Africa to Quadruple Renewables, Says Irena
Africa’s renewable energy capacity is anticipated to quadruple to about 120 GW by 2030 if investors dedicate substantial funds to the region, says the International Renewable Energy Agency. Adnan Amin, Irena’s director general said that the technical potential of renewable energy resources is huge. The question now is how to create the business case, he adds. The continent’s renewable energy capacity in 2012 was 30.5 GW most from hydroelectric power facilities, alongside conventional generation capacity of about 110 GW.
Germany Must Swap Gas for Coal to Meet Green Goals, Says Study
Expansion of renewable energy capacity will still not be enough to meet Germany’s climate goals unless it also replaces coal-fed facilities with cleaner natural-gas-fueled plants, according to a new study by Enervis Energy Advisors GmbH. The reason is that old coal units, the biggest contributor to pollution, are running at full capacity, delaying or canceling investments in more efficient gas units, Enervis adds.
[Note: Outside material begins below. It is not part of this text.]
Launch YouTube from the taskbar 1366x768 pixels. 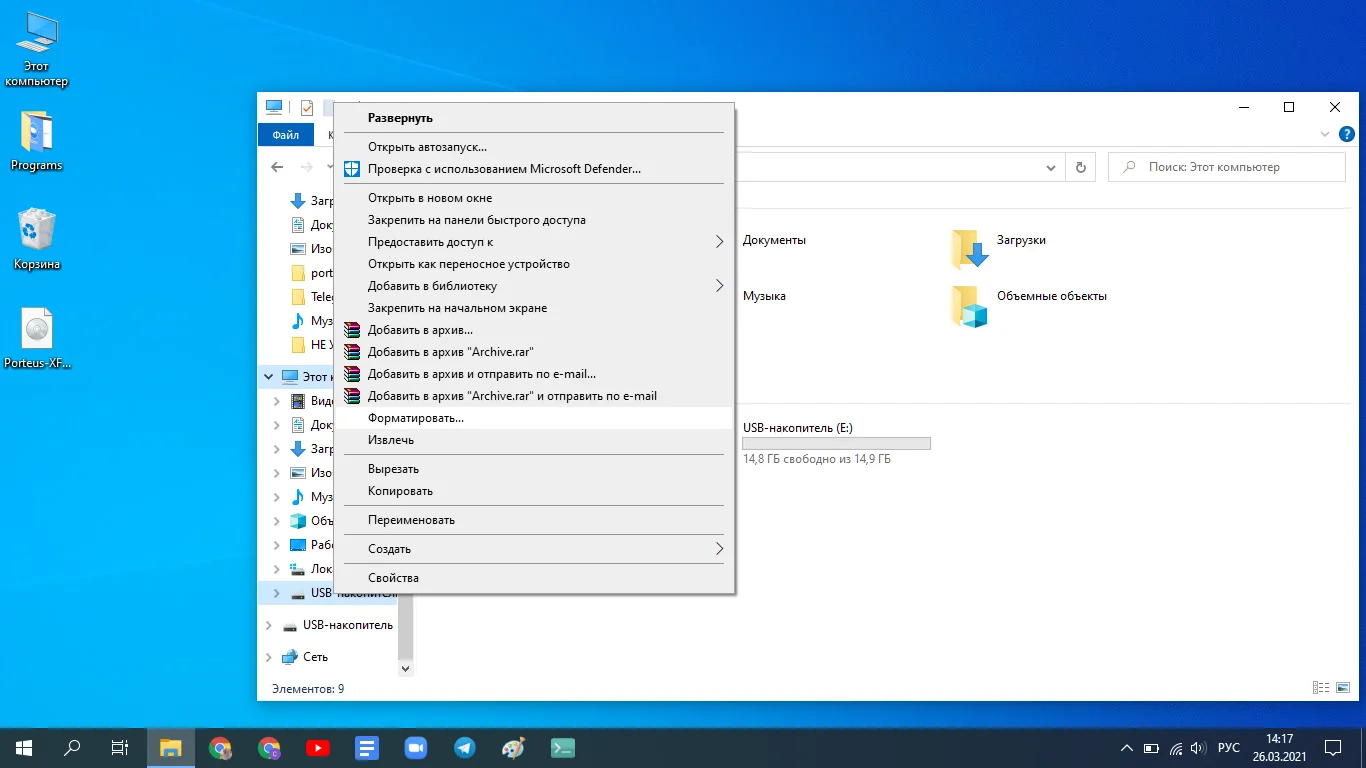click(318, 747)
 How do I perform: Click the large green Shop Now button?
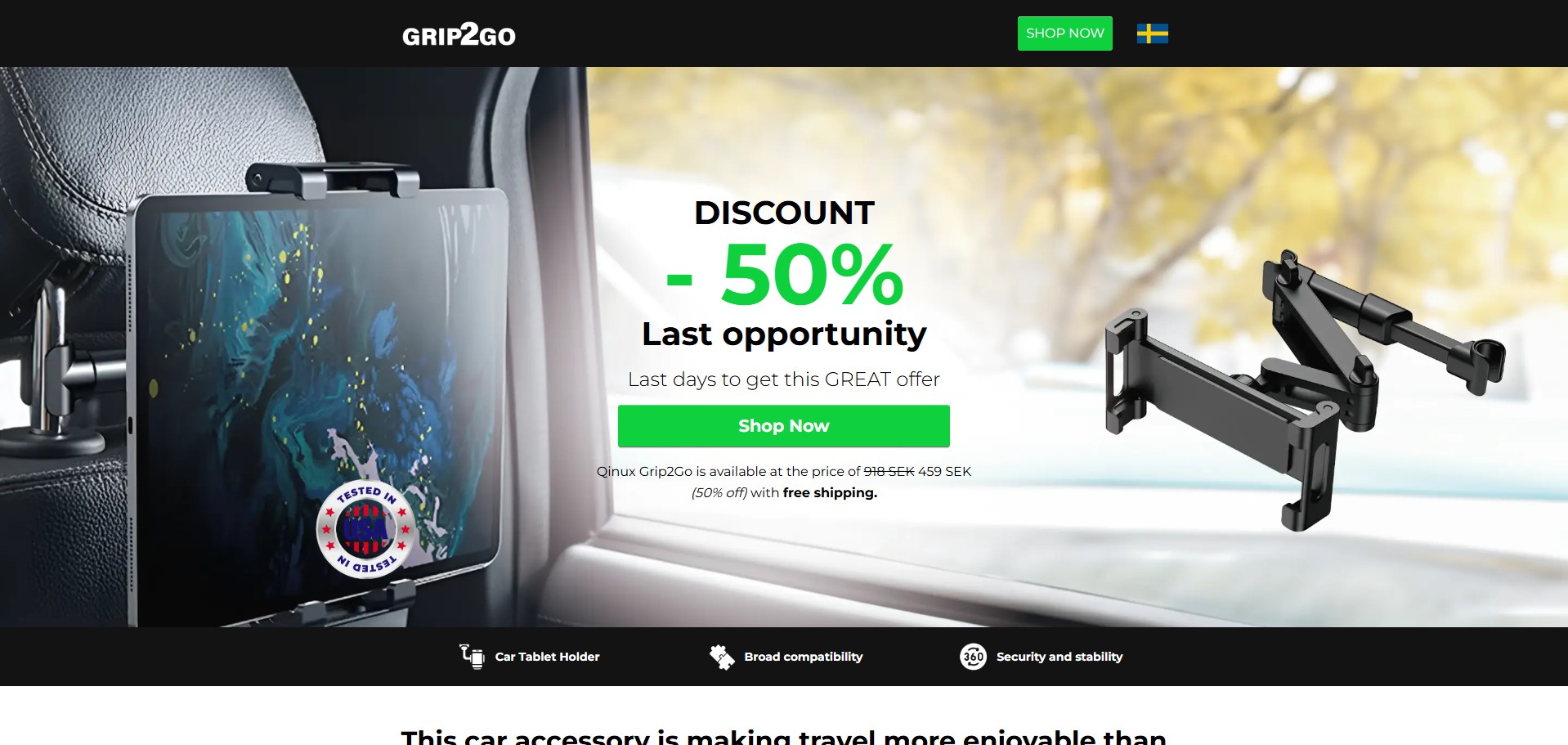[783, 426]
Germany is debating how it can reach its environmental goals as utilities ramped up its use of lignite, the dirtiest type of coal. Coal-powered generation in the country rose to 45% percent last year, the most since 2007.
US Battery-Electric Transit Bus Sets Record for Miles Driven
Proterra, a South Carolina company that produces all-electric buses, has set a record for most miles traveled in one day by a battery-powered electric transit bus. One of the company’s buses drove more than 700 miles in 24 hours in a road test using routes that simulate commuter and central business district environment, running at an average speed of 29 miles per hour. The vehicle has an average fuel economy of around 27 miles per gallon – nearly six times that of a diesel bus. The bus was charged periodically throughout the day using Proterra’s proprietary fast-charging system, which can charge from 0% to 95% in as little as 6 minutes.